Sore terus bergerak, matahari mulai tenggelam, menghilang di ganti lampu-lampu yang benderang. Di loby sebuah hotel mewah, jejeran kendaraan mewah mulai berdatangan. Wajah-wajah penuh senyum dan kegembiraan mulai terlihat, saat pintu-pintu mobil di buka. Namun, kepanikan terlihat di dalam mobil yang di tumpangi Linda. Loji menghilang seperti di telan bumi.

"Lo kenapa ga bilang dia ga dateng dari tadi pagi!" seru Helen panik, menelepon Djunet sambil menatap Linda yang ikut panik.

"Gw pikir dia sama lo," balas Djunet kebingungan. "Kemarin semua baju dah gw suruh dia bawa, biar ga bolak-balik ke sini," lanjutnya.

Linda langsung mencoba menghubungi Loji, tapi teleponnya tidak aktif. "Kemana sih dia!" serunya kesal. "Bejo, cari Loji sekarang!" perintahnya.

"Siaaap!" balas Bejo sambil berpikir keras. Terlintas di kepalanya saat peristiwa Ranti, dan menyambungkannya dengan Loji yang mulai menjalankan perannya. "Bu, semoga Mas Loji ga apa-apa, kok saya jadi keingetan waktu kejadian di hotel," ucapnya tiba-tiba.

Linda langsung terdiam, begitu juga dengan Helen. Mereka saling menatap, ada percikan ketakutan yang terlihat. Tanpa sadar mereka menyeret Loji ke dalam sebuah permainan yang sangat berbahaya.

"Net, lo ke sini! Kita buat back up plan," ucap Helen mencari jalan keluar. "Indri biar gw yang kasih tau," lanjutnya.

"Oke," balas Djunet dan menutup telepon.

Di dalam mobil, suasana terasa tidak nyaman.

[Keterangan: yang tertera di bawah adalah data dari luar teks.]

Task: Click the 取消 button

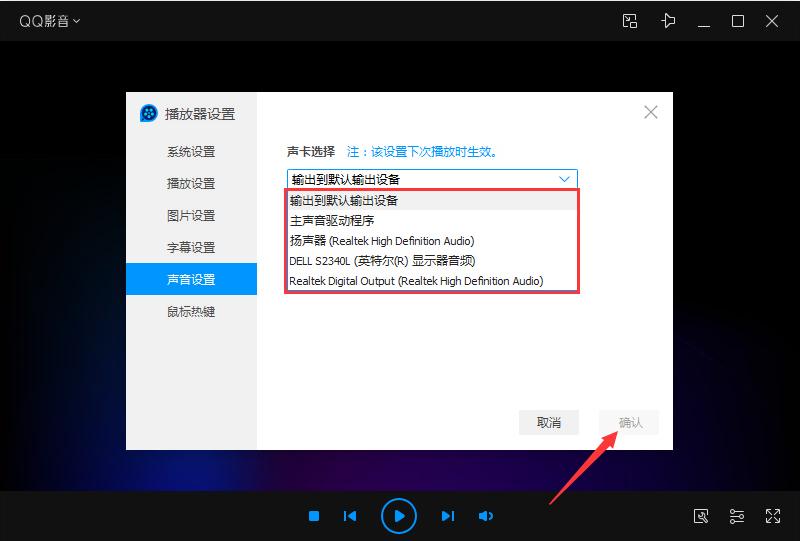Action: click(549, 422)
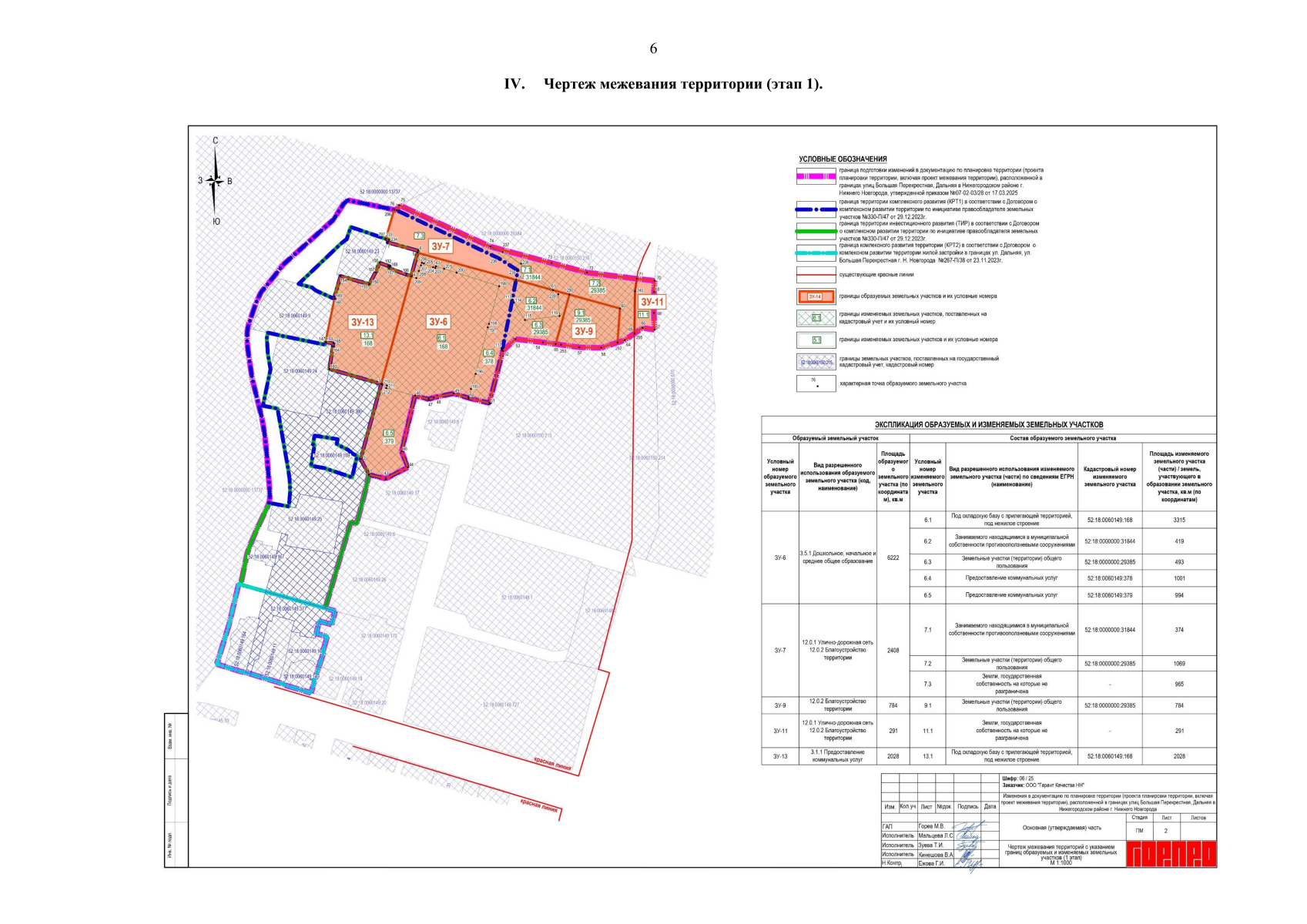
Task: Click the cyan КРТ2 boundary legend swatch
Action: pyautogui.click(x=816, y=252)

Banyak pertanyaan mengawang-ngawang tanpa jawaban, mereka semua terdiam mencari alasan di balik hilangnya Loji. Beragam bayangan melintas di pikiran mereka, memperbesar ketakutan yang membutakan pikiran.

"Dua manusia bodoh bertemu dengan iblis betina," ucap Linda tiba-tiba, mencoba merangkum kemungkinan terburuk. "Indra mulai berubah sejak sama Ranti," lanjutnya sangat menyadari hal itu.